PASSAGE>
Camosy is not the only one making these arguments. The modern granddaddy of these arguments is former Bush speechwriter Matthew Scully who published a book called Dominion that has turned many to vegetarianism. Camosy was deeply affected by Scully’s book, as was my dear friend Mary Eberstadt who has written the foreword to Camosy’s book. And in recent days Weekly Standard writer Jonathan Last has joined their ranks and come out as a campaigning vegetarian.
With the exception of Scully each are religious and each are practicing Catholics and make religious arguments to back their claims. In a recent National Review article, Scully quotes Pope Francis’s first sermon where he called for “respecting each of God’s creatures” and Benedict condemning the “industrial use of animals” and John Paul II asking farmers to “resist the temptations of productivity and profit that work to the detriment of nature.”
They also make a great deal about what is called factory or industrial farming. The accusation is that such farming is profoundly cruel. Sows are boxed so they cannot move, only eat, defecate and grow fat. Chickens, too. They never go outside. Male chicks are immediately ground into nothing because they cannot lay eggs and take too long to grow for meat. After suffering their whole lives these animals are led to slaughter with at least some kind of knowledge of what is about to happen to them.
One thing Camosy et al have in common is that they are pro-life. You would understand this to mean the protection of unborn children from abortion, the protection of human embryos from experimentation, and the protection of the elderly from euthanasia. They would include animals in this. In fact, Camosy says he became a vegetarian in order to be more “authentically pro-life.”

SUPPLIED INFORMATION>
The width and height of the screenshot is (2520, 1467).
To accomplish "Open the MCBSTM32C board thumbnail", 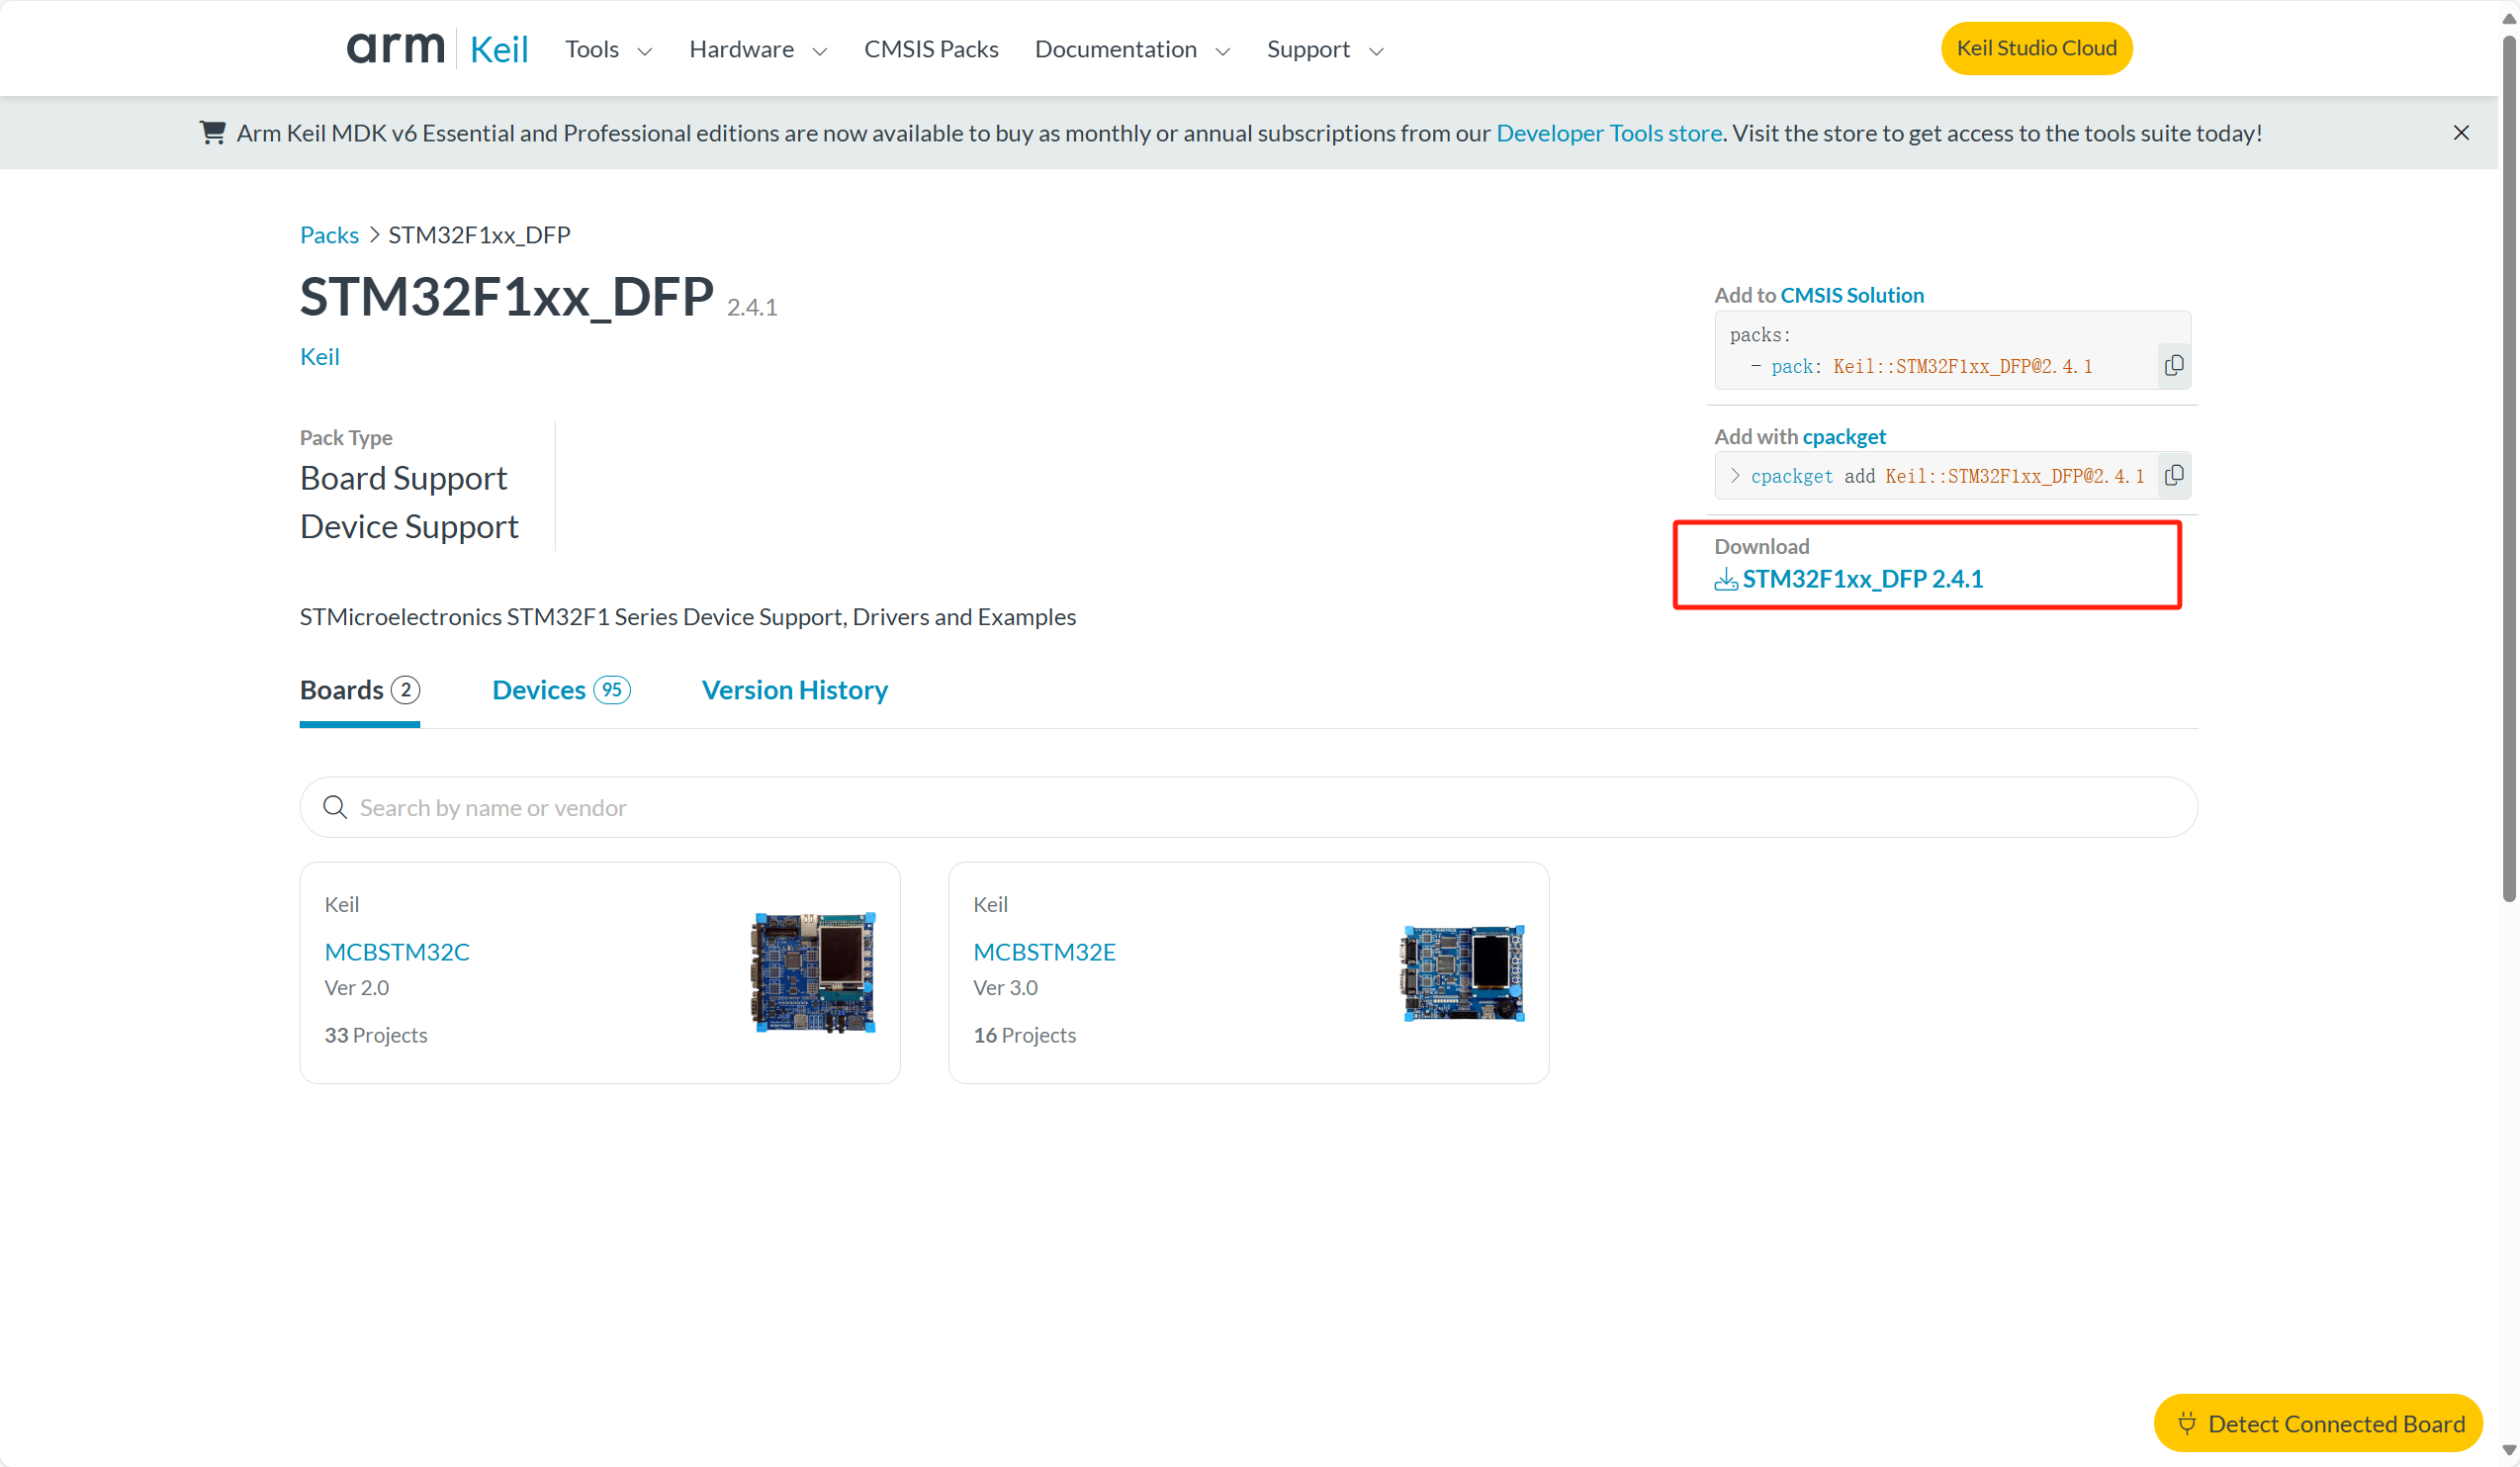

WORK TO COMPLETE>
1 – In the passage on vegetarianism, transcribe the text starting at "Camosy is not" and ending at "a campaigning vegetarian.".
2 – List every pope named in the vegetarianism passage.

THE RESULTS>
1 –
Camosy is not the only one making these arguments. The modern granddaddy of these arguments is former Bush speechwriter Matthew Scully who published a book called Dominion that has turned many to vegetarianism. Camosy was deeply affected by Scully’s book, as was my dear friend Mary Eberstadt who has written the foreword to Camosy’s book. And in recent days Weekly Standard writer Jonathan Last has joined their ranks and come out as a campaigning vegetarian.

2 –
Pope Francis
Benedict
John Paul II